= WHAT YOU SHOULD DO =
Everything from the line with "Image resolution: width=572" to the final line of the entries is to be set down exactly, except the pictures.

= SUPPLIED MATERIAL =
-- -- --

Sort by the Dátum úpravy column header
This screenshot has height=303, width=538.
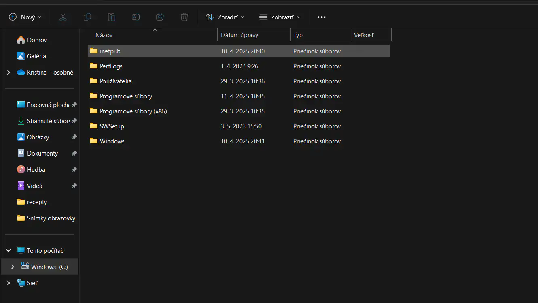click(239, 35)
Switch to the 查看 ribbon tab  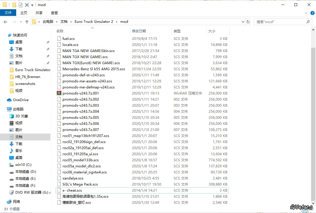tap(54, 13)
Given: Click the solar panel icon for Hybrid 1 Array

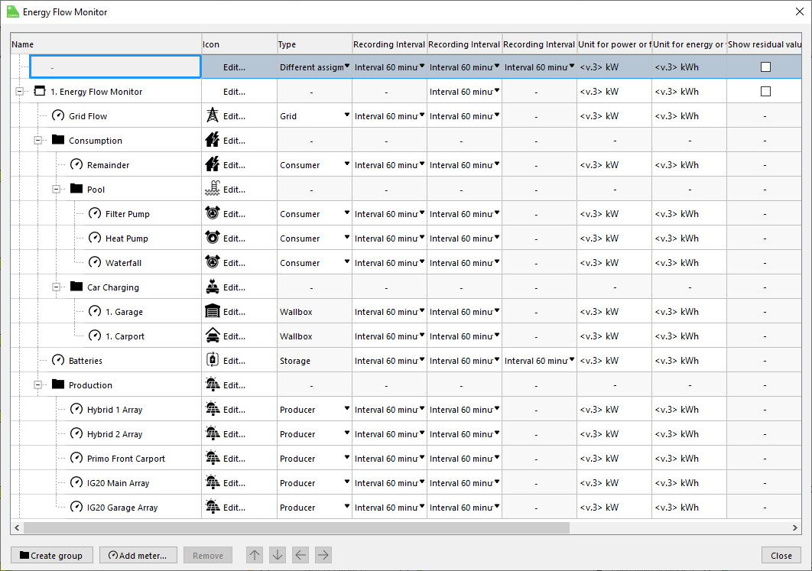Looking at the screenshot, I should pos(213,410).
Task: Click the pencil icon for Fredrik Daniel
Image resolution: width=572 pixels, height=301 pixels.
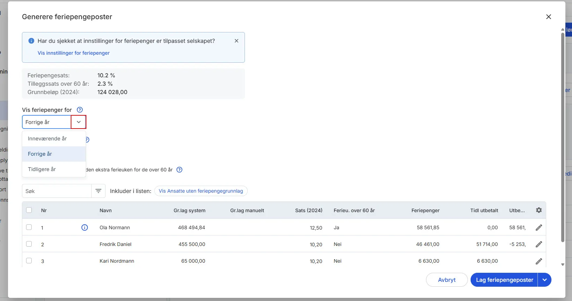Action: coord(539,244)
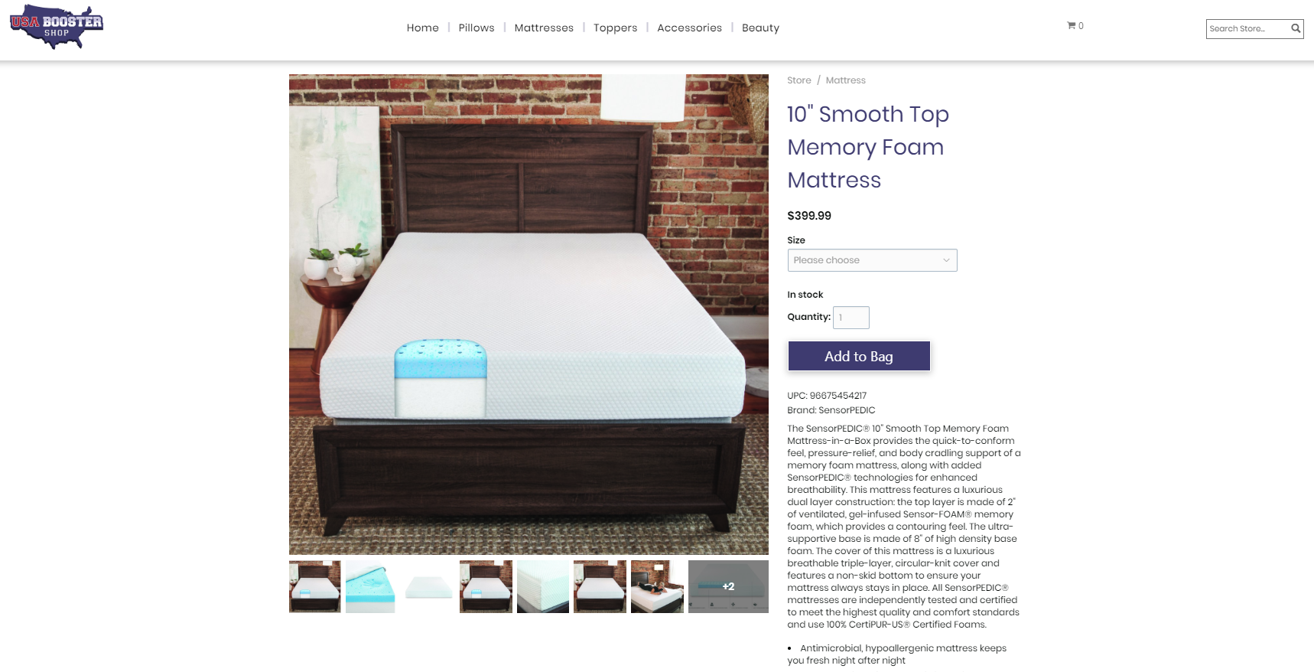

-- -- --

= RESULT OF THIS TASK =
Image resolution: width=572 pixels, height=301 pixels.
Action: coord(539,244)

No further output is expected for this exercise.